Direct synthesis of fluorinated hyperbranched polyethylenes by chain walking copolymerization

Abstract

Hyperbranched polyethylenes synthesized via Pd-diimine chain walking polymerization possess distinctive structural features. Incorporation of fluorine is anticipated to further enhance their performance by imparting valuable attributes and thereby expanding their potential applications. In this work, we present the synthesis of a new series of fluorinated hyperbranched polyethylenes through chain walking copolymerization of ethylene with various fluorinated comonomers.

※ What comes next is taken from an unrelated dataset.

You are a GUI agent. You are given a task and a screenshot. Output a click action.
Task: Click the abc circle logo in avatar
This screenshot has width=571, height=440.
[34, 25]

The comonomers investigated include hexafluoroisopropyl acrylate (HFIPA), allylpentafluorobenzene (APFB), tridecafluorooctyl(allyl) ether (13FOAE), and 1H,1H,2H-perfluoro-1-hexene (PFH), with APFB, 13FOAE, and PFH employed for the first time in this polymerization system. The choice of comonomers markedly influenced catalyst activity and incorporation efficiency. Three comonomers, i.e., HFIPA, APFB, and 13FOAE, were found to be copolymerizable under the reaction conditions, with APFB delivering the highest catalytic activity and 13FOAE rendering highest comonomer incorporation at identical feed concentrations. Notably, even a low-level incorporation of fluorinated comonomers substantially reduced the surface energy of the resulting copolymers, while retaining their hyperbranched topology and low glass-transition temperature (ca. -69 °C).